In their most recent book, Judith Butler, the groundbreaking thinker whose iconic book Gender Trouble redefined how we think about gender and sexuality, confronts the attacks on “gender” that have become central to right-wing movements today. Global networks have formed “anti–gender ideology movements” that are dedicated to circulating a fantasy that gender is a dangerous, perhaps diabolical, threat to families, local cultures, civilization ― and even “man” himself. Inflamed by the rhetoric of public figures, this movement has sought to nullify reproductive justice, undermine protections against sexual and gender violence and strip trans and queer people of their rights to pursue a life without fear of violence.

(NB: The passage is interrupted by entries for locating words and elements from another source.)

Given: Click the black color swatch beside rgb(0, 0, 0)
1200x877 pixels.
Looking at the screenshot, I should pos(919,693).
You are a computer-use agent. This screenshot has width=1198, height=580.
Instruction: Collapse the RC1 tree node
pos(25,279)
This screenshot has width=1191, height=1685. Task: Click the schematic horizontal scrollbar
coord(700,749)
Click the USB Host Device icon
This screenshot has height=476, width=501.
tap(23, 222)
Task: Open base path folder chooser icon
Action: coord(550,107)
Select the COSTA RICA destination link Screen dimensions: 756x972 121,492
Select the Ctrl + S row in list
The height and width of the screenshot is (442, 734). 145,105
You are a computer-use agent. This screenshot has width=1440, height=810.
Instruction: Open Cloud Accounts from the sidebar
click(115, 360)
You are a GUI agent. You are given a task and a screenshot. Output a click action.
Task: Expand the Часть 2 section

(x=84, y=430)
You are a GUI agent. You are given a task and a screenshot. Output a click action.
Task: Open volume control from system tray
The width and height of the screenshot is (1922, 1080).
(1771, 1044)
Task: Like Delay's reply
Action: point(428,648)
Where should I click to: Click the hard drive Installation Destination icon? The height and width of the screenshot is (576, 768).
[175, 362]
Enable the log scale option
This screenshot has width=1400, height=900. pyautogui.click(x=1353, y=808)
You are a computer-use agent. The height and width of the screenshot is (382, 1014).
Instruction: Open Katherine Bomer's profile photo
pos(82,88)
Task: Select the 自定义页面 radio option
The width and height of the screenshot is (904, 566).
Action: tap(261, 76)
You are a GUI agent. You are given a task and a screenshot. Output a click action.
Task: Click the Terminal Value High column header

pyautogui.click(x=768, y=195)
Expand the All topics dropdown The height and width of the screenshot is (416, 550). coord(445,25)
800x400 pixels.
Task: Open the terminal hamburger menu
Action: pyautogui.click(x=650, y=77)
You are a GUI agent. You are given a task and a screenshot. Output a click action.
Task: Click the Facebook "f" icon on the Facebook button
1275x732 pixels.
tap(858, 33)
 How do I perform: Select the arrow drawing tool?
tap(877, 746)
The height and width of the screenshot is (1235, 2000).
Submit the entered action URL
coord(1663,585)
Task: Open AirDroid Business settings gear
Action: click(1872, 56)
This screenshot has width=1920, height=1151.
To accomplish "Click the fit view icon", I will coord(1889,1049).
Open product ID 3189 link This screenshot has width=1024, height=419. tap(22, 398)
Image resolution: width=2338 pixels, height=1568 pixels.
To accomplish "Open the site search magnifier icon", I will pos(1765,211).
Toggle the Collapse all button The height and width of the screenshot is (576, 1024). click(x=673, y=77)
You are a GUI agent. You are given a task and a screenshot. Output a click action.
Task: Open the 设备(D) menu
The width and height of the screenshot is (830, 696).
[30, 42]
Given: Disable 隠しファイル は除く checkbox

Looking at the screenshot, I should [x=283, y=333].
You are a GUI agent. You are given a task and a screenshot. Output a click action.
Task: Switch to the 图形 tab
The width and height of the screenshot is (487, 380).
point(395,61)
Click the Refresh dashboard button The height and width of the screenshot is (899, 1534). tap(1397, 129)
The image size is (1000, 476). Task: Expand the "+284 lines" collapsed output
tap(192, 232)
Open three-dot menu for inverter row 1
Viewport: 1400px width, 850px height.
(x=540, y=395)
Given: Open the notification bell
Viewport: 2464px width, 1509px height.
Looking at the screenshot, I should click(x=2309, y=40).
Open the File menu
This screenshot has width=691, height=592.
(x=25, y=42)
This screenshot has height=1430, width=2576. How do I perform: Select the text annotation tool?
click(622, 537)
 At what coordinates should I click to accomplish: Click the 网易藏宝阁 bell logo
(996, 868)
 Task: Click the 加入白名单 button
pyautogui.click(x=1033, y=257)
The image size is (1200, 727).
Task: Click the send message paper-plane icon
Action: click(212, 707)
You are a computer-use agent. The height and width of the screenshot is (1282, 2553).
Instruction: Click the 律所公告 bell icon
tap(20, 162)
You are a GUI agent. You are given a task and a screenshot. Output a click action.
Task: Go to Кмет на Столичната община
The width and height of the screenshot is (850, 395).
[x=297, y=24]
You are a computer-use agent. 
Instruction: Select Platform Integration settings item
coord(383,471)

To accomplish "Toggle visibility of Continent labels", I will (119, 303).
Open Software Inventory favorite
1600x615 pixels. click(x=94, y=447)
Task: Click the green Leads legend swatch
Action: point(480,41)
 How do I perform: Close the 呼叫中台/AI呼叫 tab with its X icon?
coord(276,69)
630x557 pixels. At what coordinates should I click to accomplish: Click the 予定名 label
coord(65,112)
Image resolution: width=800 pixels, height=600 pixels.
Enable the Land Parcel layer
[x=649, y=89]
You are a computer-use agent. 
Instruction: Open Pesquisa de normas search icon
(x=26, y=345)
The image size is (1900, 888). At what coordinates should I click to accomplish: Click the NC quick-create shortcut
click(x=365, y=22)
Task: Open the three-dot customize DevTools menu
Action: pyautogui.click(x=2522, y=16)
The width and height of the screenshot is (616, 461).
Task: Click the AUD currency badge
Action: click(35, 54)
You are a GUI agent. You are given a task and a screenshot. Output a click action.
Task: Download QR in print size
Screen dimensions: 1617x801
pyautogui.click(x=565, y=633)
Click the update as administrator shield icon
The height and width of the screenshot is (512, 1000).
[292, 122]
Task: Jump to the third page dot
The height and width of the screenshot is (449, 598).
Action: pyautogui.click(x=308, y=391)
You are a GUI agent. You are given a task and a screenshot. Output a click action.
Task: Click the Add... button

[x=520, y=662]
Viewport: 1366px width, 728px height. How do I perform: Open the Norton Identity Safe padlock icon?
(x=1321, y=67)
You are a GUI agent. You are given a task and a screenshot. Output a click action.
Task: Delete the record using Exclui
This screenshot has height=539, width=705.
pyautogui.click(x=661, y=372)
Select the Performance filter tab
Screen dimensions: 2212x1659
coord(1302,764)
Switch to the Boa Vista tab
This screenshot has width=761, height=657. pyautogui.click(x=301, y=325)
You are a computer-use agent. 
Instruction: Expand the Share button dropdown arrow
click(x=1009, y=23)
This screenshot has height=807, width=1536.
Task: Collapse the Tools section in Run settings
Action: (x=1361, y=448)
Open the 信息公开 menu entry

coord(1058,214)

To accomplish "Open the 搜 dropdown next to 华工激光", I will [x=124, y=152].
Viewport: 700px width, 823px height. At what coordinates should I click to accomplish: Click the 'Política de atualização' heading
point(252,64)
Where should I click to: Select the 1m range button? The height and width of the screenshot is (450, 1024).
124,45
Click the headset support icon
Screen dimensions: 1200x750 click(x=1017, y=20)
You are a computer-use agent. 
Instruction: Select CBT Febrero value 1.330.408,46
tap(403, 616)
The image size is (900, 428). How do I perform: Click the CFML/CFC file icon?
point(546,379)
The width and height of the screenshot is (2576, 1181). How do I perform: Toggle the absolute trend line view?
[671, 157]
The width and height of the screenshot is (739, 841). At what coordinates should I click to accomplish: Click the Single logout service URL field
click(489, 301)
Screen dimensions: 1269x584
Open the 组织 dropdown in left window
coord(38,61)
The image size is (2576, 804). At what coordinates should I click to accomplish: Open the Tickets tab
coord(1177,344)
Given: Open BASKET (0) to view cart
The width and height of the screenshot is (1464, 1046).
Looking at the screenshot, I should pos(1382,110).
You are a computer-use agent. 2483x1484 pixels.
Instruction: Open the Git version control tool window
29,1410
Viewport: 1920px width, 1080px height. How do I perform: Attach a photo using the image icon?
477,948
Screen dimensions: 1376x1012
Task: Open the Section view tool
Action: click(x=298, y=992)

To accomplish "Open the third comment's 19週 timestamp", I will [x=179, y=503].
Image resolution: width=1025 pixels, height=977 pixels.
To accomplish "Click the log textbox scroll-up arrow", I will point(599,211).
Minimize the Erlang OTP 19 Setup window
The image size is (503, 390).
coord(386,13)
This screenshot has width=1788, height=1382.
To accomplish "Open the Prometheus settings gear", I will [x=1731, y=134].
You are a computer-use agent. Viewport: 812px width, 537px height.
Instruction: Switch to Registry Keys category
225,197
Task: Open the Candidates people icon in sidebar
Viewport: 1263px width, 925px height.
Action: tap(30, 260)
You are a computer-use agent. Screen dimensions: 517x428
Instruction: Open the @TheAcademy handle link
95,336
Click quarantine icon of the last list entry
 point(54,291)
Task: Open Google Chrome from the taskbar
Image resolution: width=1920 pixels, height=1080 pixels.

Who’s Afraid of Gender? examines how “gender” has become a phantasm for emerging authoritarian regimes, fascist formations and trans-exclusionary feminists. Butler illuminates the concrete ways that this phantasm of “gender” collects and displaces anxieties and fears of destruction. Operating in tandem with deceptive accounts of “critical race theory” and xenophobic panics about migration, the anti-gender movement demonizes struggles for equality, fuels aggressive nationalism, and leaves millions of people vulnerable to subjugation.
About the speaker
Judith Butler is distinguished professor in the Graduate School and former Maxine Elliot Professor in the Department of Comparative Literature and the Program of Critical Theory at the University of California, Berkeley. They served as founding director of the Critical Theory Program as well as the International Consortium of Critical Theory Programs at UC Berkeley.
Butler’s major works include Gender Trouble: Feminism and the Subversion of Identity (1990), Bodies That Matter: On the Discursive Limits of “Sex” (1993), Excitable Speech (1997), Precarious Life: Powers of Violence and Mourning (2004); Undoing Gender (2004) and Giving an Account of Oneself (2005). Their books have been translated in 27 languages. In 2024, they published Who’s Afraid of Gender?
About the Faculty Book Celebration
The publication of a monograph or significant creative work is a milestone in the career of an academic. The Center for the Humanities commemorates this achievement annually during the Faculty Book Celebration. The event recognizes Washington University faculty from the humanities and humanistic social sciences by displaying their recently published works and large-scale creative projects and inviting two campus authors and a guest lecturer to speak at a public gathering.